Liang Hwat Cinjin terheran mendengar ini, akan tetapi ia cepat mengelak sambil mengebutkan ujung lengan bajunya. Ketika ujung lengan baju itu mengenai pedang, terdengar suara gemericing nyaring dan tergetarlah tangan Ling Ling. Gadis ini terkejut sekali maklum bahwa kepandaian kakek ini benar-benar amat lihai dan masih lebih tinggi dari pada tingkat kepandaiannya sendiri. Akan tetapi Ling Ling tentu saja tidak merasa takut sedikitpun juga, apalagi karena pada saat itu ia sedang merasa marah dan sakit hati sekali melihat orang yang dimaksudkan oleh pesanan Bu Lam Nio.
Inilah pembunuh suami Bu Lam Nio, dan orang inilah yang harus ia tewaskan untuk membalas dendam Bu Lam Nio dan Kam Kok Han. Maka ia lalu menyerbu lagi dan mengeluarkan ilmu pedang Kim-gan-liong-kiam-sut sebaik-baiknya.
“Hoho! Jadi kau sudah mewarisi Kim-gan-liong Kiam-sut dari Kam Kok Han? Bagus, bagus, mari pinto antar kau menyusul sucouwmu si pemberontak itu!”
Setelah berkata demikian, Liang Hwat Cinjin lalu menggerakkan kedua lengan bajunya secara istimewa sekali. Dari kedua ujung lengan bajunya keluar angin pukulan yang dahsyat, yang membuat pakaian para penonton yang berada di tempat jauh ikut berkibar dan yang membuat Ling Ling merasa seakan-akan menghadapi serangan angin ribut.
Biarpun gadis ini telah memiliki lweekang yang cukup tinggi sehingga ia tidak terpengaruh oleh hawa pukulan yang hebat ini, namun tetap saja kedua matanya terasa pedas dan hidungnya terasa sukar untuk bernapas ketika tertiup oleh hawa gerakan tosu yang lihai itu. Inilah ilmu silat Soan-hong-kim-ko-jiu yang amat lihai dari Liang Hwat Cinjin.

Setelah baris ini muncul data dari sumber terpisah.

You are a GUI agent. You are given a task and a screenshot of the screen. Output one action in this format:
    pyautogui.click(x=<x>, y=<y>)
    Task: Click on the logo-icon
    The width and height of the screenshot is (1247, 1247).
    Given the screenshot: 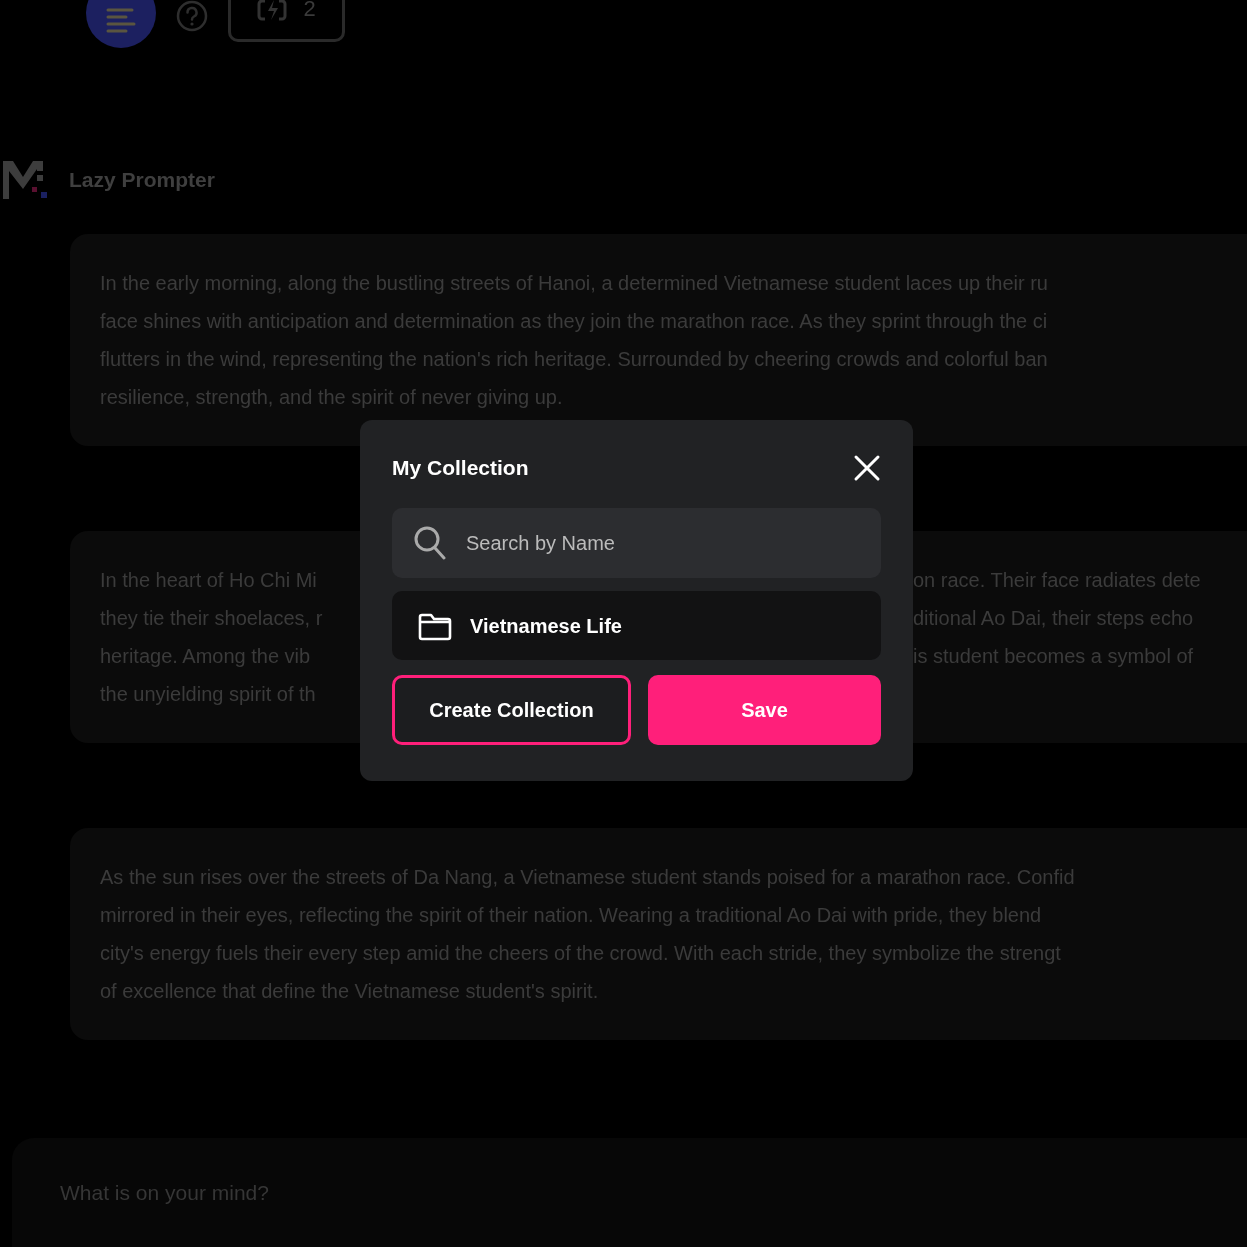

Dulu ketika ia menghadapi Kam Kok Han di waktu mudanya, ia telah berhasil pula merobohkan panglima kosen itu.dengan Soan-hong-kim-ko-jiu ini. Dan sekarang dengan ilmu pukulan ini pula ia telah membuat Ling Ling menjadi bingung sekali dan terdesak hebat.
“Supek, jangan celakakan dia!” terdengar Sian Lun berseru berulang-ulang, dan ketika supeknya tidak memperdulikan teriakannya, dan melihat betapa Ling Ling nampak makin lama makin lemah gerakan pedangnya, Sian Lun lalu mencabut pedang Pek-hong-kiam dan melompat maju, menyerbu ke dalam kalangan pertempuran yang hebat itu.